Assigned task – Please reproduce all of the data exactly as it appears, but skip the pictures.

Task input START

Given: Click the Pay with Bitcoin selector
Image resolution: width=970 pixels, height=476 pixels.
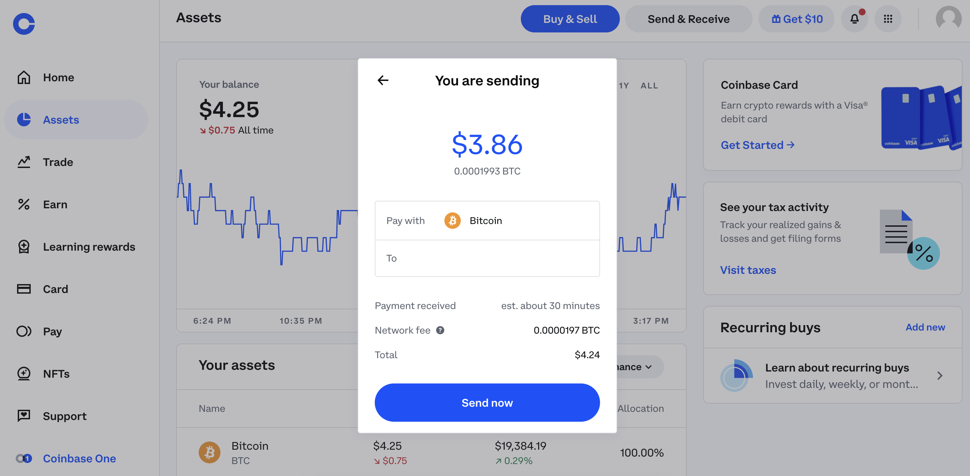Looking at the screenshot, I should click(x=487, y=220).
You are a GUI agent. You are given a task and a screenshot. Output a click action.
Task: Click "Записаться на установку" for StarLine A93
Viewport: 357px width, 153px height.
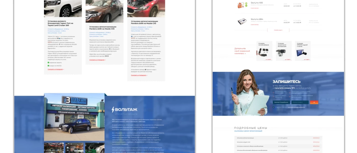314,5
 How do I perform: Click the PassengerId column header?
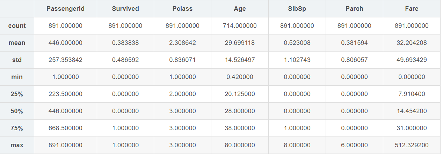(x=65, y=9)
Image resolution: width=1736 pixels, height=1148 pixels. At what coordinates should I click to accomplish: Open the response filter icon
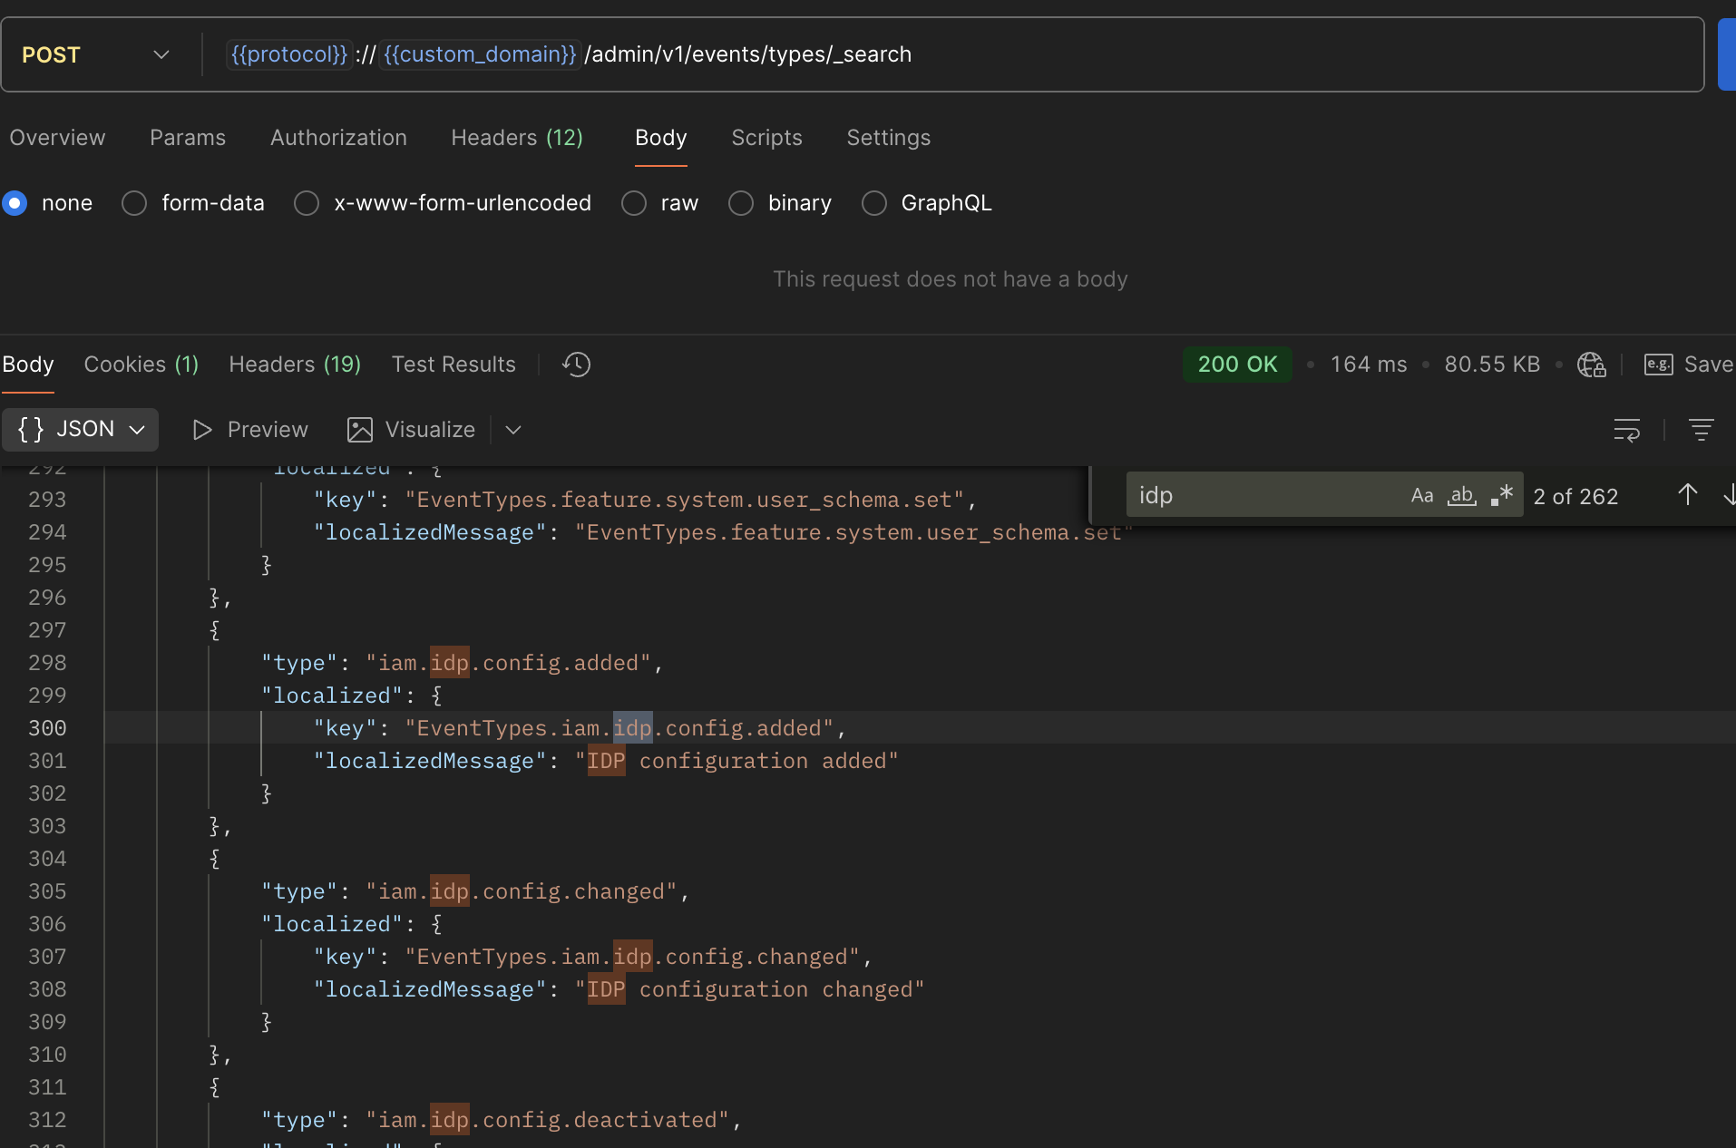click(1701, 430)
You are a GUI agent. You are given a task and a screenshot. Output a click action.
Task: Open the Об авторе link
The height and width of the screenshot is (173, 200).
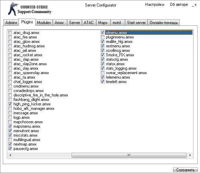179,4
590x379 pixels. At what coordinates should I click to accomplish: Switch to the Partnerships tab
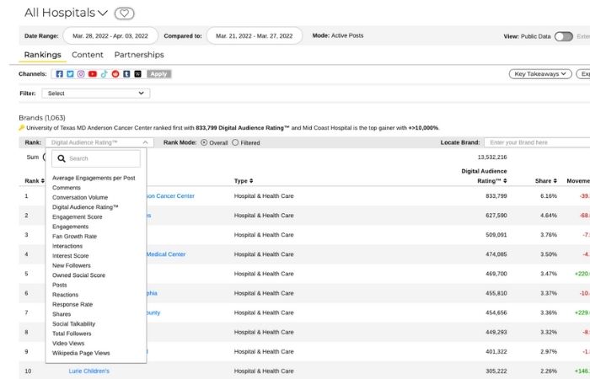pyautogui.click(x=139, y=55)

Task input END

Problem solution –
Given: Click the Pay with Bitcoin selector
Image resolution: width=970 pixels, height=476 pixels.
Looking at the screenshot, I should click(x=487, y=220).
You are a GUI agent. You are given a task and a screenshot. Output a click action.
Task: Click "Записаться на установку" for StarLine A93
Viewport: 357px width, 153px height.
314,5
 How do I perform: Click the PassengerId column header?
(x=65, y=9)
Image resolution: width=1736 pixels, height=1148 pixels. At what coordinates should I click to accomplish: Open the response filter icon
click(1701, 430)
You are a GUI agent. You are given a task and a screenshot. Output a click action.
Task: Open the Об авторе link
The height and width of the screenshot is (173, 200).
179,4
590x379 pixels. At what coordinates should I click to accomplish: Switch to the Partnerships tab
pyautogui.click(x=139, y=55)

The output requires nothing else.